You risk adhesion problems if you do not scruff the surface with fine grit paper. It will take you awhile but if the doors are in good shape this may not take you so long as you think. 

You do need to prep them if you are going to paint them. There are vacuum cleaner attachments and handheld feather dusters to get at them. You will need to wash them down with something like TSP and it just takes time. As does any paint prep.

If you are doing them in place, and in the environment you describe I would use a nice angled sash brush and just take your time applying a bonding primer tinted 40-50 percent of your new darker color. Then two finish coats. You just have to work both sides of the louvers at the same time to chase any paint you cannot see from one side from dripping. 

Of course remove door handles and you might want to mask hinges so you do not bind them up with paint. 

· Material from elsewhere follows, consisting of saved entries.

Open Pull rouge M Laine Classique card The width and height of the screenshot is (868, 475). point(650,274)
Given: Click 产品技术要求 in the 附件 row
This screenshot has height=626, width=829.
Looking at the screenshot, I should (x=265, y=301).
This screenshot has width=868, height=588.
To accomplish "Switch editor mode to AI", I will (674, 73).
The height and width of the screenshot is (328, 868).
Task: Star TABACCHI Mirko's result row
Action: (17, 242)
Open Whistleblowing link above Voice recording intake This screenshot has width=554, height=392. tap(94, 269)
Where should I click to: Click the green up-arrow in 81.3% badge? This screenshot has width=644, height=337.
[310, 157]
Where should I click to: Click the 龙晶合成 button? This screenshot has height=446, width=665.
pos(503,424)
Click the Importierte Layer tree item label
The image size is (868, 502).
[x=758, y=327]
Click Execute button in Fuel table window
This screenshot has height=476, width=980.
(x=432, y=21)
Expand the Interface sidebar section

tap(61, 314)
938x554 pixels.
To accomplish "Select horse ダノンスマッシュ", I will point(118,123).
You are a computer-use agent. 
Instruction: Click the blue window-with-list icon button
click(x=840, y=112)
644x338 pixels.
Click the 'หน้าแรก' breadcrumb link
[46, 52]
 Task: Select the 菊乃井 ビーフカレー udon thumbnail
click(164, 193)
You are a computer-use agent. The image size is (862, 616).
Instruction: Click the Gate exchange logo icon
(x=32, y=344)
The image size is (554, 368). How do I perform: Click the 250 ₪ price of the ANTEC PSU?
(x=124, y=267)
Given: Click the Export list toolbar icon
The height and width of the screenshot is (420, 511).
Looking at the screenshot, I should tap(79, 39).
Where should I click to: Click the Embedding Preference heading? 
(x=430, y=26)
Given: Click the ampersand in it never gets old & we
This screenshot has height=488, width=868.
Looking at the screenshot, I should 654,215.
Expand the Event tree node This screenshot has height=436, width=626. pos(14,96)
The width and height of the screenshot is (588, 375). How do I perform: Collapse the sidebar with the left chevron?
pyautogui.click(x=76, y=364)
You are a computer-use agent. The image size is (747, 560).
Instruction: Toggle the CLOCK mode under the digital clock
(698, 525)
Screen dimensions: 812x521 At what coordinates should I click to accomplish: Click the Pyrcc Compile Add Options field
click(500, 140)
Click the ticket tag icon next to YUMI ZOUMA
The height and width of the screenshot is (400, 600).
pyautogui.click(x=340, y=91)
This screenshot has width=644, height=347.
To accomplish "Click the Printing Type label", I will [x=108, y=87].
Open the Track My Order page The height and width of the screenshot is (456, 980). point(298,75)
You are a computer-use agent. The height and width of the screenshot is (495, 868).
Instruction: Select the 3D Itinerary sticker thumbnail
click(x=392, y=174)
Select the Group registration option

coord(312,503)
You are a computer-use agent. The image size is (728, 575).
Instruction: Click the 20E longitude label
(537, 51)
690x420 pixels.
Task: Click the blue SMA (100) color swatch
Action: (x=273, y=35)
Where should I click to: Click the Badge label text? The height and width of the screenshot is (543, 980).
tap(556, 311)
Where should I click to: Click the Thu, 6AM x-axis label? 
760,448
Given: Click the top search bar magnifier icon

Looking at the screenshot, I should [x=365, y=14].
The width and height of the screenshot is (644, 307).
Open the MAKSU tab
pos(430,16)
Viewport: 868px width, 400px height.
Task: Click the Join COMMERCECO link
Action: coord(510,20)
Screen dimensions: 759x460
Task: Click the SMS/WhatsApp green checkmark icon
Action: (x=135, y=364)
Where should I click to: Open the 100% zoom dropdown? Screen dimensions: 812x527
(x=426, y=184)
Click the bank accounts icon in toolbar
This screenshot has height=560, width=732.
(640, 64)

Louver doors are one instance where I found a paint treatment product for leveling and increasing work time came in handy with waterbased paints. An oil-based alkyd product was prefered for this reason often too but I realize you cannot buy or use them in many place much. Lots of people do not like working with solvent based products either and these are for changing rooms. 

If you could take them off and have someone spray them just mark each one to match the hinges or you could be driven a little crazy refitting them.


----------



## ToolSeeker (Sep 19, 2012)

Louver doors are a royal PIA to try and brush and not get runs along the louvers, doable but PIA. To spray on site when your not sure about the room doesn't seem like a good idea. And as far as numbering the doors, one time we had a new guy come in to spray paint the doors in a high end house. There were like 40 some doors, he didn't number any. Last I heard they had been there 3 days and were still trying to fit doors.


----------



## user1007 (Sep 23, 2009)

ToolSeeker said:


> And as far as numbering the doors, one time we had a new guy come in to spray paint the doors in a high end house. There were like 40 some doors, he didn't number any. Last I heard they had been there 3 days and were still trying to fit doors.


I should not laugh but :laughing::laughing:. I had good mentors and when I argued about such things they just shouted I must be compliant or else. They did not teach me with an unmarked set of 40 louver doors job though. They taught me too well with a handful of bi-fold and louvered doors so I had to match up hinges in a couple/few places. 

How hard can it be? Tiny hinges. Each door the same size. :laughing::laughing:

The doors in a high end home were probably custom cabinetry or at least trimmed a 32second of an inch here and there "buy a finish" carpenter cleaning up after his second cousin Gus, the guy with the impressive 16p nail gun but no square or level in his truck. :thumbup:

In this case the doors are just for a fitting room setting. Chicks don't care if the doors fly open why they try on stuff.


----------



## Sir MixAlot (Apr 4, 2008)

Spray paint the doors if at all possible. :thumbsup:

If that's not an option---> Have fun! :laughing:


----------



## jsheridan (Jan 30, 2011)

Wing, they can be painted by hand, but they're time consuming and can you afford to have a dressing room area tied up for the time it takes to do them? 
If it's a busy area, you can send half out to be done, then send the other half out when the first are done and reinstalled. This way you're only half inconvenienced at any one time and only for a fraction of the time. Plus you could always fashion a short term curtain system. I know you'd like to hang around the ladies dressing room area, :laughing:, I would, but does the store owner or customers want that? 
I actually enjoy brushing louvered doors. I've done a lot in my day and I have the prep and finishing down to a science.


----------